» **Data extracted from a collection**
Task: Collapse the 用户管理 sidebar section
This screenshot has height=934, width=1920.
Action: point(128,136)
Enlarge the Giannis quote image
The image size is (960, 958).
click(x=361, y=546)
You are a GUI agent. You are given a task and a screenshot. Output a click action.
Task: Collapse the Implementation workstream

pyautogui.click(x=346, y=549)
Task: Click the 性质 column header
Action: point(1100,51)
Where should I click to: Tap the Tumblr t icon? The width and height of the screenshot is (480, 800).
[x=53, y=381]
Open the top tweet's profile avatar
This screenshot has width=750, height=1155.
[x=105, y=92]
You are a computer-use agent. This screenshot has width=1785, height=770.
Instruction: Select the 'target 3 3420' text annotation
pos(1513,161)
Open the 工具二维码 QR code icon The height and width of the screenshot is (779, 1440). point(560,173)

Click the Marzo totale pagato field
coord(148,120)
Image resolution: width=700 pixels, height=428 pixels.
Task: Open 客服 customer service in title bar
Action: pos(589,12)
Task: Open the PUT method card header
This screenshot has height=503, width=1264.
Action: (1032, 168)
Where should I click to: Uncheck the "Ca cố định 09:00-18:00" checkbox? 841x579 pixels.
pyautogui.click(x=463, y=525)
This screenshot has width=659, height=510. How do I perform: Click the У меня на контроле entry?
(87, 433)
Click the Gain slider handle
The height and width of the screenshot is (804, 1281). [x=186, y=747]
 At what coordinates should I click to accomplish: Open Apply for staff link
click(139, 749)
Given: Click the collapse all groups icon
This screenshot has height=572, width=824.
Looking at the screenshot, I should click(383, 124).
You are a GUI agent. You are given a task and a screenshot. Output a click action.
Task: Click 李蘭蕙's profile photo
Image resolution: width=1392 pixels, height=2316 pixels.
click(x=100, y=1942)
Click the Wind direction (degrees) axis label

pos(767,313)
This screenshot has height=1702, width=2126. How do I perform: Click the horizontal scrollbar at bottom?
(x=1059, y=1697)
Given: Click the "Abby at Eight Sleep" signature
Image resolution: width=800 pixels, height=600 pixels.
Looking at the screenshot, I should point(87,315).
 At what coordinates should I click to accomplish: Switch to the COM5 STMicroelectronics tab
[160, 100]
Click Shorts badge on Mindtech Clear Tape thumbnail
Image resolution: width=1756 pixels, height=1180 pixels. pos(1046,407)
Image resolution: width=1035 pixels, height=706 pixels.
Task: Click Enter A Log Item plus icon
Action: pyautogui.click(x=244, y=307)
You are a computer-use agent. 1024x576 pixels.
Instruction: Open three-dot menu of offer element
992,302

» **ABOUT THIS TASK**
Repeat only what runs from the line holding "This screenshot has height=572, width=824." to the end of the data, keeping every line exactly as written, first and last included.

» **EXERCISE RESPONSE**
This screenshot has height=572, width=824.
Looking at the screenshot, I should click(383, 124).
You are a GUI agent. You are given a task and a screenshot. Output a click action.
Task: Click 李蘭蕙's profile photo
Image resolution: width=1392 pixels, height=2316 pixels.
click(x=100, y=1942)
Click the Wind direction (degrees) axis label

pos(767,313)
This screenshot has height=1702, width=2126. How do I perform: Click the horizontal scrollbar at bottom?
(x=1059, y=1697)
Given: Click the "Abby at Eight Sleep" signature
Image resolution: width=800 pixels, height=600 pixels.
Looking at the screenshot, I should point(87,315).
 At what coordinates should I click to accomplish: Switch to the COM5 STMicroelectronics tab
[160, 100]
Click Shorts badge on Mindtech Clear Tape thumbnail
Image resolution: width=1756 pixels, height=1180 pixels. pos(1046,407)
Image resolution: width=1035 pixels, height=706 pixels.
Task: Click Enter A Log Item plus icon
Action: pyautogui.click(x=244, y=307)
You are a computer-use agent. 1024x576 pixels.
Instruction: Open three-dot menu of offer element
992,302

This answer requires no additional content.